基于对 GRIN2A 的分析，研究团队在 121 名受试者中鉴定出 85 名携带基因变异者，其中 23 名（约 27％）发展出明确精神疾病，显示单基因变异即可显著提高风险。数据指出该突变削弱 NMDA 受体活性，进而扰动神经讯号传递，并挑战对精神疾病必然为多基因累积效应的传统假设。患者的症状高度精神科专一性，强化了遗传因子在病程中的主导性。

GRIN2A 编码之 GluN2A 蛋白为神经电讯号传递与学习、记忆、语言及脑发育的核心元件。变异造成的 NMDA 功能下降已在先前以 L-serine 补充进行的小型试验中呈现可逆性；四名精神分裂症患者在干预后出现幻觉消失、被害观念缓解与行为改善，但作者强调需以随机、前瞻、双盲方法验证其效力。

精神分裂症全球患者约 2,300 万人，占总人口 0.29％；成人比率增至 0.43％，即每 233 人中约 1 人。症状、危险因子与治疗机制已有相当理解，但病因仍未被单一模型完全解释，且高危族群中存在强烈变异性。由于即使双亲皆受诊断，后代表现仍不一致，目前亦无可明确阻断疾病起始的方案。

Based on analysis of GRIN2A, researchers identified 85 carriers among 121 subjects, with 23 (approximately 27%) developing clear mental illness, demonstrating that a single-gene variant can markedly elevate risk. Data show the mutation weakens NMDA receptor activity, disrupting neural signaling and challenging the prevailing assumption that mental disorders arise only from polygenic accumulation. Patients exhibited strictly psychiatric symptoms, reinforcing the dominant role of genetic factors.

GRIN2A encodes the GluN2A protein, essential for neural signal transmission and for learning, memory, language, and brain development. NMDA dysfunction produced by the variant showed reversibility in a prior small L-serine intervention trial; four schizophrenia patients exhibited disappearance of hallucinations, remission of paranoia, and behavioral improvement, though authors emphasize that randomized, prospective, double-blind confirmation is required.

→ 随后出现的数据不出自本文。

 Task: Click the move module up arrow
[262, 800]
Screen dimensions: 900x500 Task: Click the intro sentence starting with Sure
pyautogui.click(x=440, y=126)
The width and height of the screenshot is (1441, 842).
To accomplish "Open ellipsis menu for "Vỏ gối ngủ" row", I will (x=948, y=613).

Schizophrenia affects about 23 million people globally, or 0.29% of the population; the adult rate rises to 0.43%, roughly 1 in 233 individuals. Symptoms, risk factors, and therapeutic mechanisms are well characterized, yet no single causal model accounts for observed variability, and high-risk individuals differ widely in outcomes. Even with two diagnosed parents, onset is inconsistent, and no definitive prevention strategy exists.